• AIM OF THE EXERCISE:
Pick out and copy every line in the rows below that contains the word "This". Case counts.
==== AVAILABLE DATA
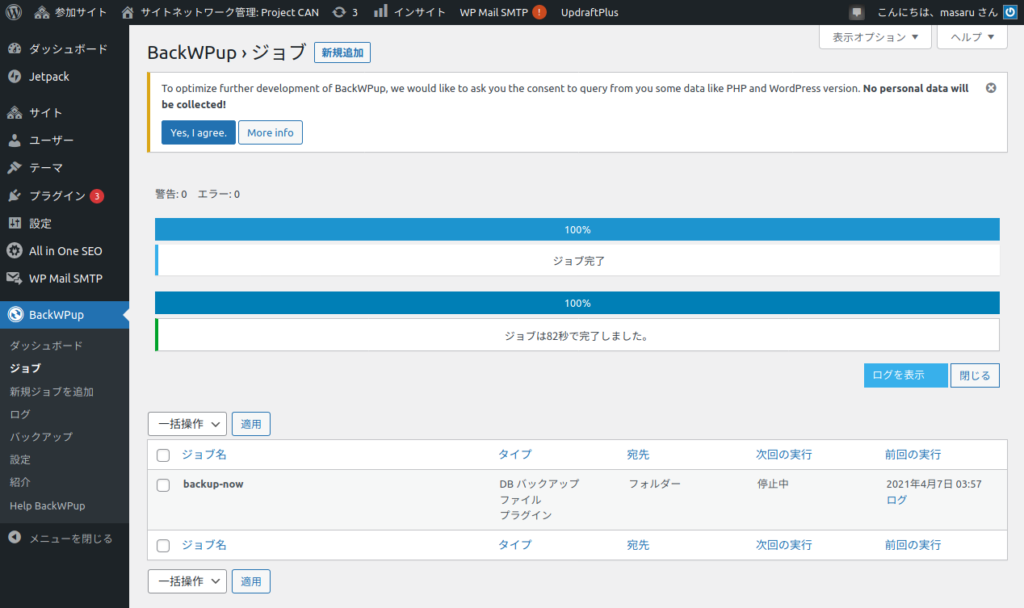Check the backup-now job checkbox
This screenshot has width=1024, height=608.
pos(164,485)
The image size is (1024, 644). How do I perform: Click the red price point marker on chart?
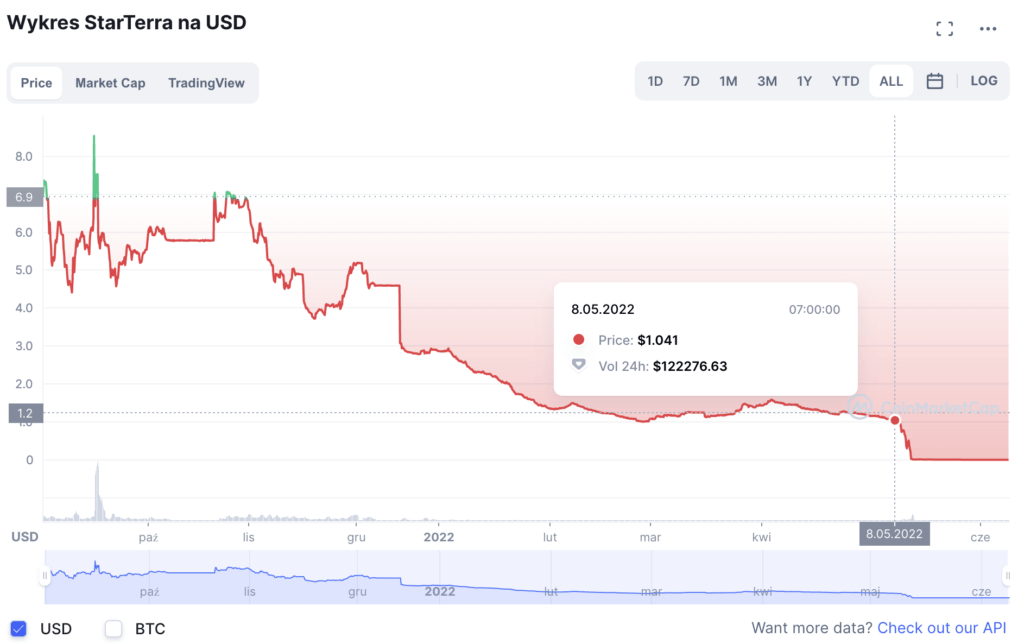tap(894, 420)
========
==== AVAILABLE DATA
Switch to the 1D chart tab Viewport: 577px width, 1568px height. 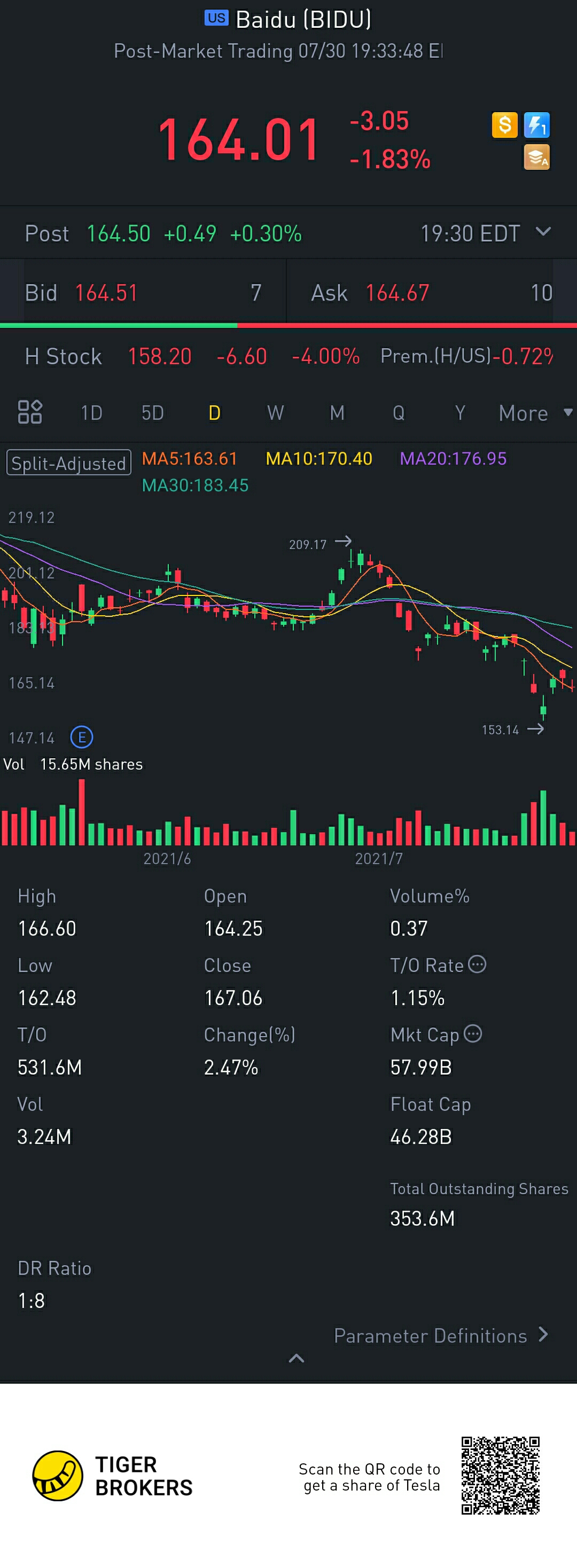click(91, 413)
========
==== AVAILABLE DATA
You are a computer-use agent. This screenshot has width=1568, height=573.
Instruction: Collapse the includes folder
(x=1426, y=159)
========
• EXERCISE OUTPUT:
This screenshot has width=1024, height=608.
You are a computer-use agent. This screenshot has width=1568, height=573.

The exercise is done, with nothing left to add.